The heartless foster parents charged in the slaying of 3-year-old Kyle Smith told cops it was all the little boy's fault - and that they thought he was faking it.
Nymeen Cheatham and boyfriend Lamar Martin waited until it was too late before calling 911, prosecutors said at their arraignment Tuesday.
"That child had been dead for at least five hours before the 911 call," Assistant District Attorney Catherine Dagonese told a judge.
"Not a part of his body spared ... this child was beaten to a pulp," she said.
Bruises covered everything from the bridge of his nose to the bottom of his toes, the top of his ankles, legs, arms, hands, back, buttocks, shoulders, everywhere, sources said.
Court documents filed at the arraignment reveal how savage the couple's alleged treatment of the boy was - and their bizarre reasoning for why they did it.
"I didn't know if he was playing a trick, because he does that a lot," Cheatham, 31, told cops. "He put on more of a performance. ... I popped Kyle open hand because he was acting out."
"I didn't do anything wrong," Cheatham insisted.
Then she blamed the tiny victim: "Kyle is a troubled kid, he is difficult to handle and is always hurting himself, jumping from bed to bed and throwing himself on the ground."
Cheatham and Martin, 23, pleaded not guilty to manslaughter charges in the June 6 beating death in their Bedford-Stuyvesant, Brooklyn, apartment.
Cheatham, who had her own four children taken away in a Texas case, was taking care of the tot after his mother left town.

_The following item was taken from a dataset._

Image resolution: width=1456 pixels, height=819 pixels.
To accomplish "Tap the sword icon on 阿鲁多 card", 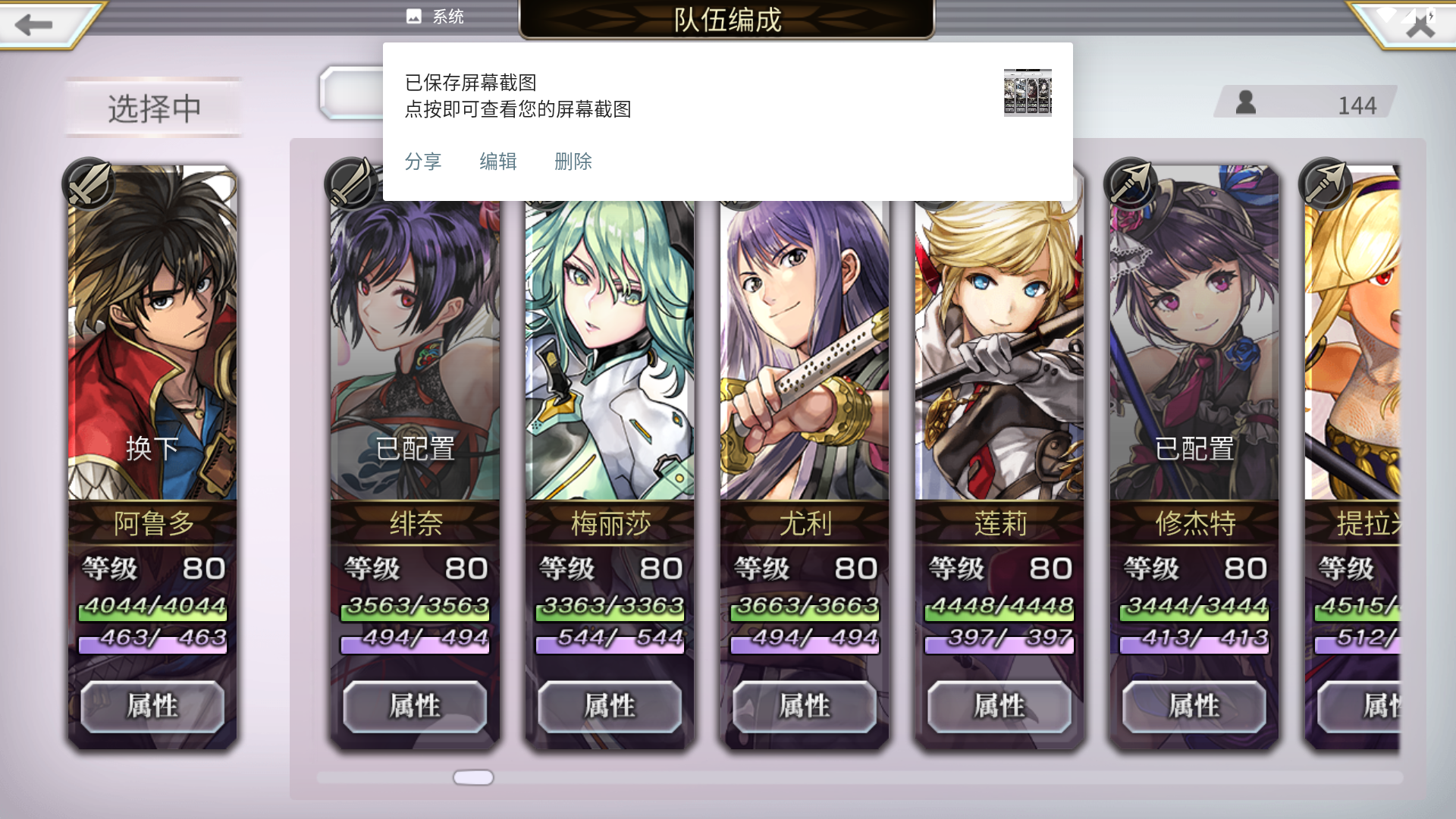I will (x=89, y=183).
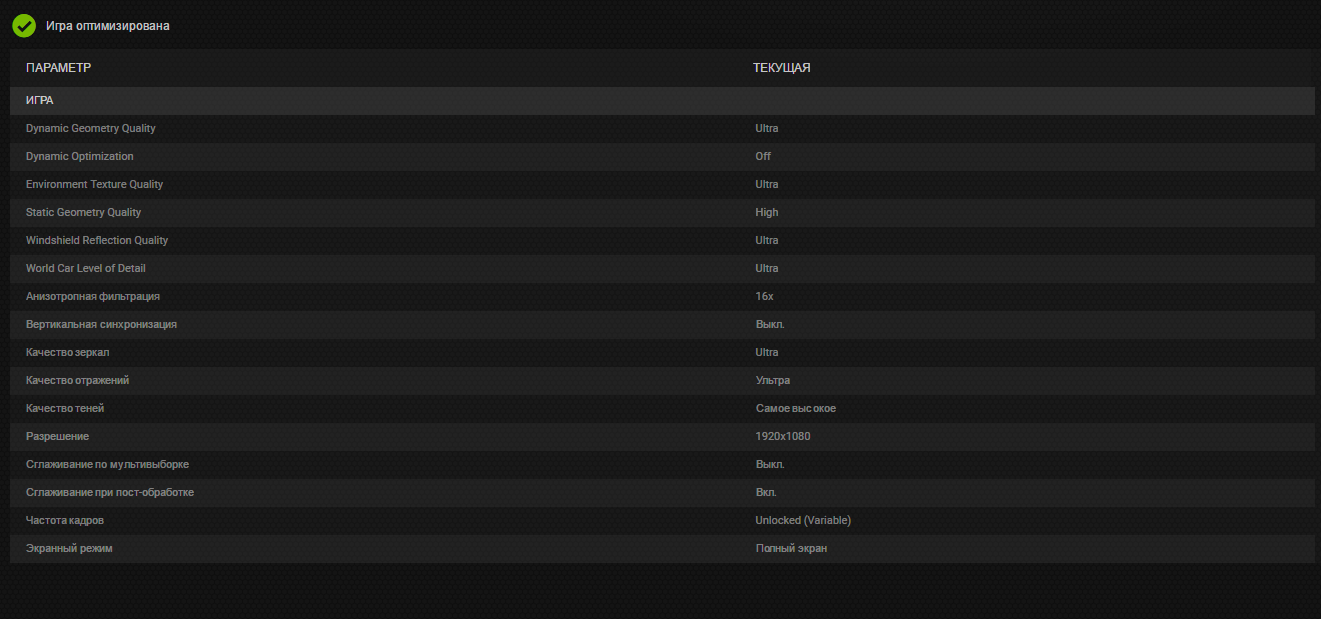This screenshot has width=1321, height=619.
Task: Click the 'Ультра' reflections quality value
Action: click(773, 380)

The family had attended a funeral the day before Kyle died and he continued "acting out" when family and friends came over to their Patchen Ave. home afterward.
Cheatham "asked Kyle why he is putting on a show," she said. "He was very dramatic, falling out and crying."
That night, he was kicking the bars on his bed and she tried to "calm Kyle down" because Martin had to work in the morning.
"I put Kyle in a time out and had him do push-ups," she said, also admitting to hitting him with a hairbrush. "When he was doing push-ups he banged his head a few times and he kept acting out."
Martin admitted he, too, "popped" the child that morning, made him stand in the corner, march in place and ordered him to do push-ups.
"I would have to be made of stone not to have some distress when I read the nature of the injuries. Nevertheless, these defendants are presumed innocent," Justice Gustin Reichbach said in denying bail but adding that he might reconsider at a later date.